God stond hem toe om de mensheid te corrumperen, zelfs in haar onschuldige begin. Het universum moet hebben gesidderd op het moment dat Eva besloot om de slang te volgen. Bij de voltooiing van deze gedenkwaardige gebeurtenis waren zij en haar partner gedoemd tot een leven vol strijd dat de toon zette voor de toekomstige mensheid.
EEN MARKERING IN DE TIJD
“Bovendien bestaan de hemelen in een staat die de Bijbel 'nog' noemt. Het is op de een of andere manier anders dan opgesloten zijn in de tijd, maar toch is er daar een gevoel van tijd.”
Belangrijker nog, ze plaatste een markering in de tijd. De hemelse klok begon de minuten, uren, dagen, jaren en millennia af te tellen in de richting van de uiteindelijke verlossing van de wereld. De werkelijke betekenis van de zonde van Adam en Eva lag in het uiteindelijke resultaat, niet in het onmiddellijke effect. Dat wil zeggen, het gaf de aanzet tot de belangrijkste profetie in de Bijbel: “En de HEERE God zeide tot de slang: Omdat Gij Als gij dit gedaan hebt, zijt gij vervloekt boven al het vee en boven al het gedierte des velds; op uw buik zult gij gaan en stof zult gij eten al de dagen uws levens:<
“En Ik zal vijandschap zetten tussen u en de vrouw, en tussen uw zaad en haar zaad; het zal uw hoofd vermorzelen en gij zult zijn hiel kneuzen” (Genesis 3:14, 15).

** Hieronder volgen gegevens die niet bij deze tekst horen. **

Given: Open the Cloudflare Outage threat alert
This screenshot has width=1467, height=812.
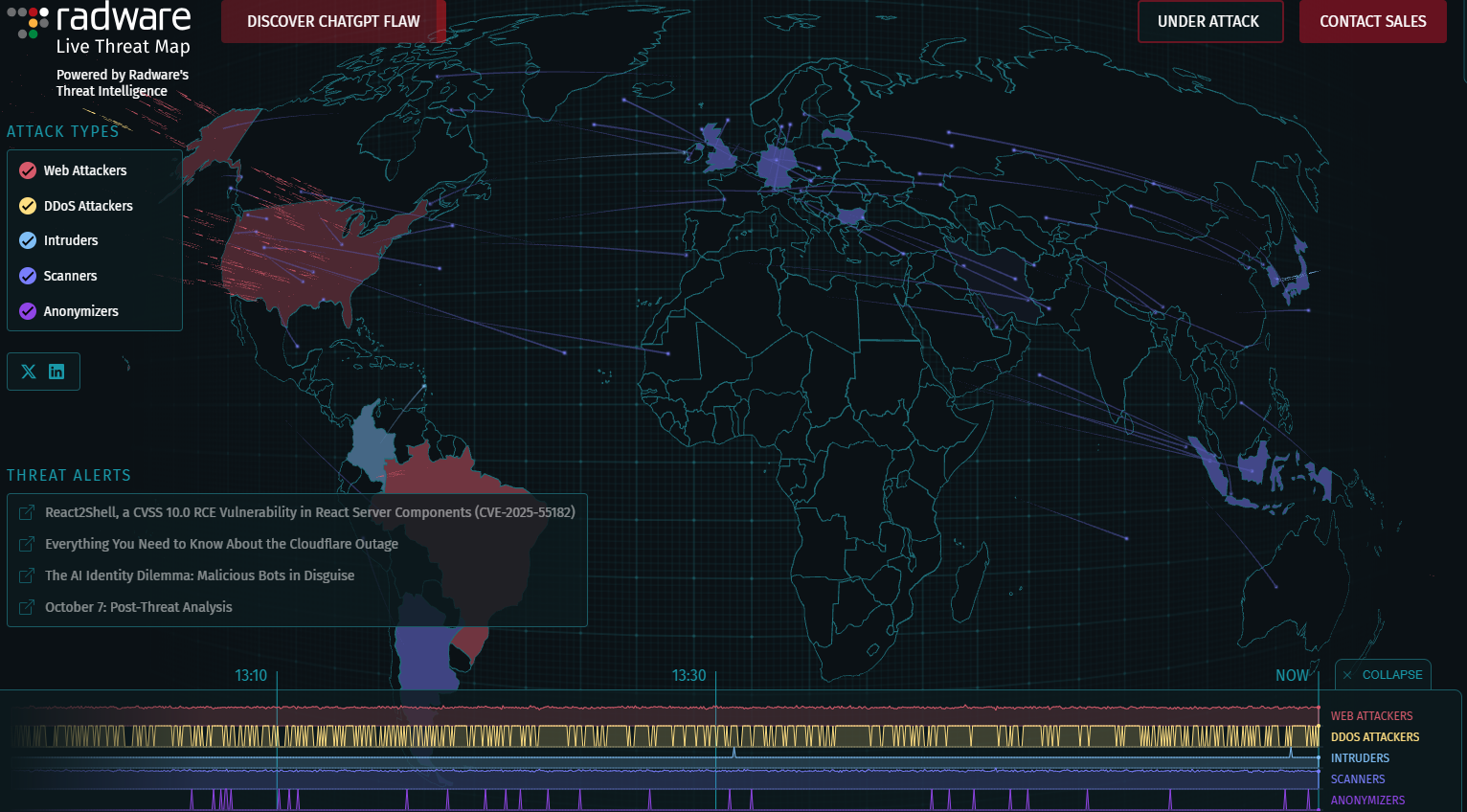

Satan, die ooit vrij was om plannen te smeden in zijn eigen domein, was nu verstrikt geraakt in de profetische tijdlijn. Goddelijke planning had hem gereduceerd tot slechts een speler, in plaats van de opperste leider van zijn eigen dromen.
De Messias kwam om zijn hoofd te vermorzelen, of mogen we zeggen, zijn leiderschap. God verkondigde dat de nakomelingen van de vrouw die hij verdorven had het middel van zijn eigen verwoesting zouden zijn.

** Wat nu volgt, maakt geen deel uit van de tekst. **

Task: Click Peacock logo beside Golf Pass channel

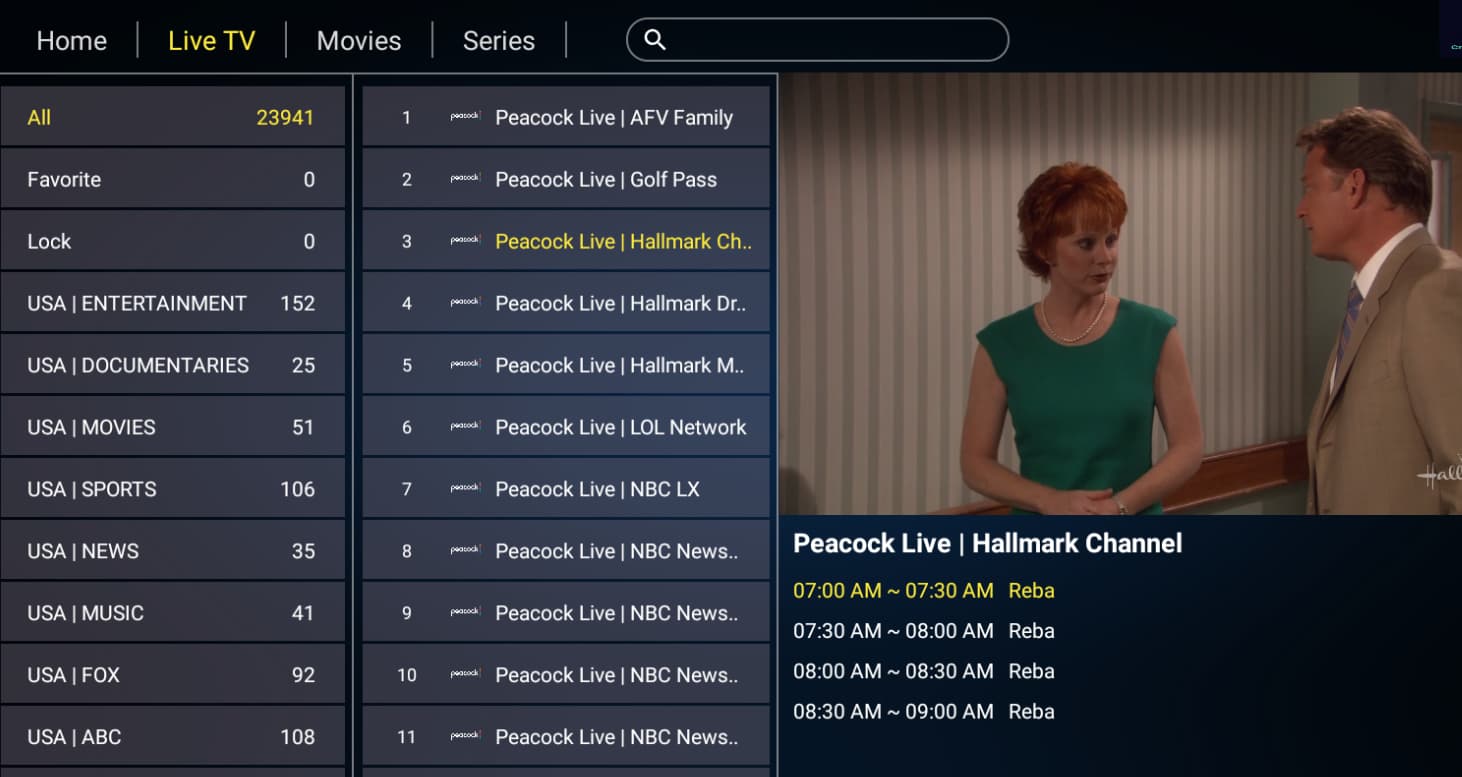Action: pyautogui.click(x=465, y=179)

Op dat moment moet Satan zich gerealiseerd hebben dat hij, in plaats van de mensheid te veroveren als zijn persoonlijk gezelschap van slaven, het zaad van zijn eigen ondergang had gezaaid. Vanaf dit moment lag zijn streven van betekenis en voortdurende macht in zijn vermogen om de mensheid te corrumperen, waardoor hij voor zichzelf een gedoemde en verdoemde aanhang creëerde.
Omdat hij vermoedde dat zijn eigen ondergang mogelijk was, had hij geen beter plan dan zoveel mogelijk zielen in zijn eigen kamp te brengen. Tot op de dag van vandaag functioneert hij nog steeds alsof hij een persoonlijke overwinning kan behalen.
VAN HIER NAAR DE EEUWIGHEID...EN TERUG
Het hoeft nauwelijks gezegd dat de activiteiten van het Koninkrijk der Hemelen ver boven het menselijk begrip uitstijgen. Zoals we al eerder zeiden, moeten er ontelbare tradities en conventies bestaan onder de ontelbare geschapen wezens waarover God regeert. Bovendien bestaan de hemelen in een staat die de Bijbel 'eeuwigheid' noemt. Het is op de een of andere manier anders dan opgesloten zijn in de tijd, maar toch is er een gevoel van tijd.
De engelen, wier gevechten in die dimensie woeden, zijn niettemin op de een of andere manier onderhevig aan vertraging, wat tijd impliceert. Misschien werkt het niet op dezelfde manier als wat wij “tijd” noemen, maar het is opeenvolgend van aard. Sommige gebeurtenissen vinden plaats vóór andere gebeurtenissen. Als er een concept is van “voor” en “na”, dan wordt er zoiets als een tijdlijn gepresenteerd. Er is een bekend voorbeeld van deze gedachte.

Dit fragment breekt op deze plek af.